Dark Sacred Night (A Ballard and Bosch Novel)
“Michael Connelly remains the reigning heavyweight champion of police procedurals, and Dark Sacred Night is another knockout victory.”
A new Michael Connelly crime novel is always a distinct pleasure to read.
Dark Sacred Night, Connelly’s 32nd offering, opens with Detective Renée Ballard once again working the Late Show, the midnight shift in Hollywood Division of the Los Angeles Police Department. After clearing a death investigation scene she returns to the station to find someone she doesn’t know searching through a filing cabinet. Hand on the grip of her Glock, she confronts him.
This stranger with gray hair and a mustache is, of course, Harry Bosch, and their relationship is off to a chippy start. When Ballard figures out that Bosch is following up on an old cold case involving the brutal murder of a 15-year-old girl whose body was left in a dumpster, she insists on being involved.
Meanwhile, Bosch is also working a cold case through his position as a reserve officer of the San Fernando Police Department. This one concerns the murder of a veteran gang member with “a Godfather-like presence” in the community who was gunned down in the street while walking his dog to the park.
Splitting his time between the two cases, Bosch finds himself caught up in gang-related violence and must hope that Renée Ballard knows enough to be in the right place at the right time to bail him out of trouble.
Dark Sacred Night is subtitled A Ballard and Bosch Novel because Connelly presumably intends his readers to understand that Ballard should be considered the lead protagonist in this pairing. Bosch we already know exceedingly well; Ballard, we’re still going to be learning about.

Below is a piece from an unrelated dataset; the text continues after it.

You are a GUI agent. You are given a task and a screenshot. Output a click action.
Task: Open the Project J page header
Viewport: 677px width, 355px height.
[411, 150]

Both detectives are law enforcement lifers with a shared intensity and dedication to the mission. One would think this like-mindedness would overlap and blur the two characters, but Connelly successfully maintains Ballard’s individuality by fleshing out details of her life that were introduced in The Late Show. He keeps us interested in her as a newly minted character with plenty of room for further development.
One of the advantages of pairing the two is that it allows us to study Ballard from Bosch’s point of view. Since we’ve learned as readers to trust his judgment through the course of his series, Bosch’s gradual, grudging acceptance of Ballard as an investigative “partner” helps our overall comfort level with her as someone who will be sharing Bosch’s limelight.
Beyond character, though, it’s Connelly’s absolute command of his narrative that makes his work so special. No doubt drawing on his early experience as a journalist, he always maintains a steady pace with no distractions. His prose is consistently clean and crisp. Point of view is controlled with confidence. His descriptions are minimal, modifiers are deployed judiciously, and every scene contributes to the advancement of his entwined storylines in one way or another.
The only questionable note in Dark Sacred Night is sounded when Connelly resorts to what could be described as police vigilantism as a plot resolution device. Given today’s taut atmosphere in America with regard to the behavior of police in carrying out their duties, one could wish that he would have reconsidered his choices in this regard.
Nevertheless, Michael Connelly remains the reigning heavyweight champion of police procedurals, and Dark Sacred Night is another knockout victory. It’s the latest in a long string of excellent crime novels that proves Connelly deserves the title of bestseller perhaps more than any other veteran author writing today.